I could not pass up on the opportunity to make a few comments about the wonderful singer, the late Eydie Gorme.  Yes, posting this message in October when she passed away in August is not timely, but anyway, that’s just the way it’s been lately.

Although I have been a standards singer since the age of eleven, I really didn’t know much at all about Eydie Gorme, except that she performed with her husband.  Then, in the late 90s I saw her and her husband on the Rosie O’Donnell show, an appearance in promotion of the album, Lounge-A-Palooza, on which they sang Soundgarden’s “Black Hole Sun.”  I thought she sounded fantastic, given that she was about 70 years old at the time.  Most people when they get older don’t sound as good as they used to in their youth for various reasons (think Frank Sinatra – a lot of boozing and smoking), but her vocal performance defied her age.  I thought to myself, “When I’m that age, I want to sound that good.”  I also loved the rendition of “Black Hole Sun.”  When I’m in the privacy of my own home, I sing all rock tunes pretty much like that, so it was easy for me to identify with the interpretation.  (LOL)  It was also pretty amusing to hear about their surprise at being asked to participate in the recording and their initial trepidation once they got into the studio and saw all the sound engineers with long hair.

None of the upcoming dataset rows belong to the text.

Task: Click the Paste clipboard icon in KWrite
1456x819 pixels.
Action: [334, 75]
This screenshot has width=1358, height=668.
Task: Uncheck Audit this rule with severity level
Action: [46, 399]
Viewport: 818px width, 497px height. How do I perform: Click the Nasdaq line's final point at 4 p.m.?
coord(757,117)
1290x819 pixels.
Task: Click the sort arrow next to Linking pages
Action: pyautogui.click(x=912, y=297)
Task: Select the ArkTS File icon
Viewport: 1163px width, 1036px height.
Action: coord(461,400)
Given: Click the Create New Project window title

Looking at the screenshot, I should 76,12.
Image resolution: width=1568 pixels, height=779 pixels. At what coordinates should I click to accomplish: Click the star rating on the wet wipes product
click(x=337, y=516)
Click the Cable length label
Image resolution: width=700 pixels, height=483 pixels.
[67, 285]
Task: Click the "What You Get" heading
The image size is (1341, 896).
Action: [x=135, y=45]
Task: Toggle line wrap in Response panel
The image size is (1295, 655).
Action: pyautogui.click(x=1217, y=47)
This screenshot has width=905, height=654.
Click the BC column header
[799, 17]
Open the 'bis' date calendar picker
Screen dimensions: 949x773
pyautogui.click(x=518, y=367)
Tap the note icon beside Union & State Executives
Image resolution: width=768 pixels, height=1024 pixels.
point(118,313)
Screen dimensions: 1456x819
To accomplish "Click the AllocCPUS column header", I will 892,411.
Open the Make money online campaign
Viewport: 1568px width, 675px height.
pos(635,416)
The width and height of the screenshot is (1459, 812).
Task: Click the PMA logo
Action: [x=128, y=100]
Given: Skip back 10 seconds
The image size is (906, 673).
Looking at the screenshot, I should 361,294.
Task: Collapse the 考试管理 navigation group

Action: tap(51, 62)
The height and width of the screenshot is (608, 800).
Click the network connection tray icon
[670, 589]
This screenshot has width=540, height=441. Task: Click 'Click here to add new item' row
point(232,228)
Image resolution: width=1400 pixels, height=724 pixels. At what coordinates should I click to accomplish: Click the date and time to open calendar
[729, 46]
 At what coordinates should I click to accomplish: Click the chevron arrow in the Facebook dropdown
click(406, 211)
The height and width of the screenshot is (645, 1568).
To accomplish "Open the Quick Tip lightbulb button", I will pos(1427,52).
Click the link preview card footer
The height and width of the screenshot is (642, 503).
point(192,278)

In the intervening years I found a fantastic performance of hers on YouTube from the Johnny Carson show, “I Wanna Be Around.”  To me, this is singing the way it should be done.  She sounds great which is no surprise, but most importantly she is very focused on lyric interpretation.  I have watched this clip dozens of times and could watch it/listen to it dozens more.  Following her death, I was watching it one evening, and my husband commented, “That’s real talent.  No auto-tuning.”  He echoed Carson’s comment at the end of the video, “What a delight to watch someone who really knows how to sing get up there and do it.”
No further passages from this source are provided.